As a list of codon frequencies was the major input to this algorithm, the number of genomic sequences did not substantially affect its performance. Having more sequences with greater variability to analyze helped the algorithm limit the loci pairs for analysis as possible start and end points for conserved regions.
Consequently, this algorithm ran slightly faster when analyzing data from a larger dataset of genomic sequences. Most importantly, it maximized the signal-to-noise ratio during the analysis.
Moreover, it was scale-agnostic in determining regions of nucleic acid conservation like its predecessors. It increased its ability to find previously unidentified features of interest, which might lack analogs in host organisms and therefore had reduced risk of toxicity as drug targets.
About the study
In the present study, researchers first analyzed 5,121,523 SARS-CoV-2 genomes retrieved from the Global Initiative on Sharing All Influenza Data (GISAID) database. Then, they analyzed 119 SARS-CoV genomic sequences, which helped them validate their findings in a related virus.
The team first analyzed the main open reading frames (ORFs); next, the sequences encoding the individual protein products of the 1a/1ab ORFs. They also examined 1a/1ab protein product sequences separately because the algorithm marked the first 4100 nucleotides of the large ORFs within non-structural proteins 1\2\3 regions as significantly conserved.
SARS-CoV and SARS-CoV-2 have low overall inter-sequence variability. So, the researchers made three key improvements to their investigation protocol. First, they applied a weighting to each gene loci, with weights proportional to data on nucleotide conservation provided by a gene loci beyond that needed for amino acid conservation.
They noted that data from emerging pathogenic microorganisms are highly skewed. High nucleotide conservation at most loci makes the few loci where a mutation has occurred into outliers, disproportionately affecting any analysis. Thus, secondly, they moved from a parametric test to a more appropriate non-parametric equivalent, i.e., ranked data.
Third, they adopted a hypothesis-testing framework to deal with a gene containing more than one conserved region. They compared a null hypothesis that a random mutation gives rise to the most conserved region to another hypothesis stating that the most constrained region is markedly more conserved than the background.
When they did not find the most conserved region in a sequence, researchers re-run the analysis after removing the next most conserved region as it likely was causing interference.

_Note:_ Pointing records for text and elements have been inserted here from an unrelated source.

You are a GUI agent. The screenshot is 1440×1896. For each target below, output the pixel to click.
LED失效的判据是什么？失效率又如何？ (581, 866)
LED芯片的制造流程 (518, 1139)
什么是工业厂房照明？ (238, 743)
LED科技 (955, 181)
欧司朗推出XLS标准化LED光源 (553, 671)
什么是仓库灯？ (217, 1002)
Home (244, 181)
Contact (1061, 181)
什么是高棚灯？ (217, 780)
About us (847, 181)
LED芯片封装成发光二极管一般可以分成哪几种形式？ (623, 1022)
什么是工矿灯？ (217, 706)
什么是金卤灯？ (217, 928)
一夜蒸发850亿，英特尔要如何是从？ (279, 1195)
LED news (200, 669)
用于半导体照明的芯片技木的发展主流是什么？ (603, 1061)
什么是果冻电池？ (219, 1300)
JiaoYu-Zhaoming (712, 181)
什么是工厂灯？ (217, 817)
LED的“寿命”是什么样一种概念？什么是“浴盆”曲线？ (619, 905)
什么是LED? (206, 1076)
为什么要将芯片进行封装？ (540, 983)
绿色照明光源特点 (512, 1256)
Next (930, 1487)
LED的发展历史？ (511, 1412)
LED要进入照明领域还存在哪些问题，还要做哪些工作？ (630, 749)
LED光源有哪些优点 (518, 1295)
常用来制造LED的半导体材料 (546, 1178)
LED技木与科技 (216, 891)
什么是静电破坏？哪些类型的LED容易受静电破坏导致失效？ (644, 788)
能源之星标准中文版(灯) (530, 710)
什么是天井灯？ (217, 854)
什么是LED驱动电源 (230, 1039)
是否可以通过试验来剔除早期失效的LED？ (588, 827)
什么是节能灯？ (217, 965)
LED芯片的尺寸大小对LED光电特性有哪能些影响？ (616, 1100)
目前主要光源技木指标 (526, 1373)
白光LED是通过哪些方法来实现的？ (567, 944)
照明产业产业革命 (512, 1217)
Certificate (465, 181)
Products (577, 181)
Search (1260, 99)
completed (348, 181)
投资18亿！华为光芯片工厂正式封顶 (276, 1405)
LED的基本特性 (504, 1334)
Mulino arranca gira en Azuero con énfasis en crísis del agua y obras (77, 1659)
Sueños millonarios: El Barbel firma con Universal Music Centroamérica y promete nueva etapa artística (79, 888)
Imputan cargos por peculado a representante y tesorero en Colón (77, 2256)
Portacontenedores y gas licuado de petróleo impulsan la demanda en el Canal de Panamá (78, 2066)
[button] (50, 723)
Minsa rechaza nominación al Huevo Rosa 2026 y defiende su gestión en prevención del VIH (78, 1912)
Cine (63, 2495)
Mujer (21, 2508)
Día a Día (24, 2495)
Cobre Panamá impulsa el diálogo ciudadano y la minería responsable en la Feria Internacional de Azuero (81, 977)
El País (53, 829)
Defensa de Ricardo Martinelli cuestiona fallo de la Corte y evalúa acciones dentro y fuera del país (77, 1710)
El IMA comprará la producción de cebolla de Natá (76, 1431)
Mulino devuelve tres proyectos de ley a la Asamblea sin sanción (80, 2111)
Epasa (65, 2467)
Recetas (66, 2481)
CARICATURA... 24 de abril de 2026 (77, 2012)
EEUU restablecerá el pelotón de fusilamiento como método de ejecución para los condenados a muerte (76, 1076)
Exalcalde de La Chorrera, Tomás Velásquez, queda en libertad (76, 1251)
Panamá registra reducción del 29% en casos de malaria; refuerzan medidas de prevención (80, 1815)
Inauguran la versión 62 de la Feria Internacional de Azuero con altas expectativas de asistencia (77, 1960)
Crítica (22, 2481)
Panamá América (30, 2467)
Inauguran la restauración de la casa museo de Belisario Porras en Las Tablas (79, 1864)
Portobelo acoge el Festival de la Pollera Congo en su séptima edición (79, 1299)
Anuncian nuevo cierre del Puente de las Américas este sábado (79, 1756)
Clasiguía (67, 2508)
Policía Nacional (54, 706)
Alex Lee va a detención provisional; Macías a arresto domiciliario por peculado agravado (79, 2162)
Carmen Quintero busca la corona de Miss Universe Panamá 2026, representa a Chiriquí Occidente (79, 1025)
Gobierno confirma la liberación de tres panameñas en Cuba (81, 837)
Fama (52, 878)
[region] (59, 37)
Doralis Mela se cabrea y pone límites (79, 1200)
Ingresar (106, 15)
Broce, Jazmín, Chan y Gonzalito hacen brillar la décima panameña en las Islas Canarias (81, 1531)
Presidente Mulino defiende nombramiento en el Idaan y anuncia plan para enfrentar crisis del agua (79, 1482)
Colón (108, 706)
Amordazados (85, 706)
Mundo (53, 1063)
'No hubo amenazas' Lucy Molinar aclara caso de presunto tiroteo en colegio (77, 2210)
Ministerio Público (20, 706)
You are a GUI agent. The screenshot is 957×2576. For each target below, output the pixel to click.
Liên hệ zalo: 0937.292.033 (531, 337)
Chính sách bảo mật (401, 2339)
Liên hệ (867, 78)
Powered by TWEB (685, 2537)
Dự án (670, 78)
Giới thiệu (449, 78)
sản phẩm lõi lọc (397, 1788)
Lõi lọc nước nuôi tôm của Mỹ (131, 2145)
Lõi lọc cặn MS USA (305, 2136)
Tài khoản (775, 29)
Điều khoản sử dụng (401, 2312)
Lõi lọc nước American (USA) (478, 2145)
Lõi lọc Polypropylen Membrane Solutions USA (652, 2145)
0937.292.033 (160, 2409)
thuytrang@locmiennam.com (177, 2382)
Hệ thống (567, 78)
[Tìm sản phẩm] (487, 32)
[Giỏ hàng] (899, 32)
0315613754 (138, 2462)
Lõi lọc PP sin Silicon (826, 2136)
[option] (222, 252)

They marked regions found to be significant after a re-analysis because the false positive rate for such genomic regions might be slightly higher.
Finally, the researchers benchmarked the weighting and ranking data processes using housekeeping genes from Escherichia coli.
Results
Upon analyzing the SARS-CoV-2 nsp16 region, the authors found a set of conserved stem-loops, and RNAalifold analysis uncovered it coincided with the region associated with RNAs packaging into virus-like particles.
They generated folds of a series of conserved regions with slightly different lengths from the identified conserved region. One stem-loop in the middle of the larger conserved region remained consistently predicted. So, they postulated that this stem-loop (or one of the two adjacent stem-loops) is a candidate for the RNA packaging signal in this region.
The predicted fold of the 19,920–20,031 conserved region in the SARS-CoV nsp15 sequence also had a three-stem-loop structure.
In SARS-CoV-2, the algorithm also identified smaller regions forming the 5′ regions of “body” sequences or 3′ regions of “leader” sequences in subgenomic RNAs (sgRNAs). These regions worked as the transcription-regulatory sequences-body (TRS-B), leading to RdRp pausing and switching to the 5′ TRS-leader during negative-strand synthesis. The conserved region identified within SARS-CoV-2 membrane (M) nucleotides 27,159–27,191 have been identified as an ORF in ribosomal profiling experiments by Finkel et al.
Note that the study protocol highlighted the presence of primer sites only within regions shorter than 250 nucleotides identified as conserved. So, a conserved region overlapping a primer binding site should be viewed as a possible contribution to observed conservation, not as a sole explanation.
Conclusion
To summarize, the researchers presented a method for in silico analysis of biological genomes, in this case, large genome datasets of two RNA viruses, SARS-CoV-2 and SARS-CoV.
The methodology did not elucidate the molecular explanation for observed conservation but highlighted genomic regions that require further investigation.
Nonetheless, it could serve as a broad guide toward possible ways to proceed, understanding the role of heavily conserved genomic regions in an organism’s life cycle, and ultimately finding drugs to disrupt these roles.
For newly emerging, fatal viral pathogens like SARS-CoV-2, obtaining information on contiguous regions of relatively conserved nucleic acid is key to developing new treatments.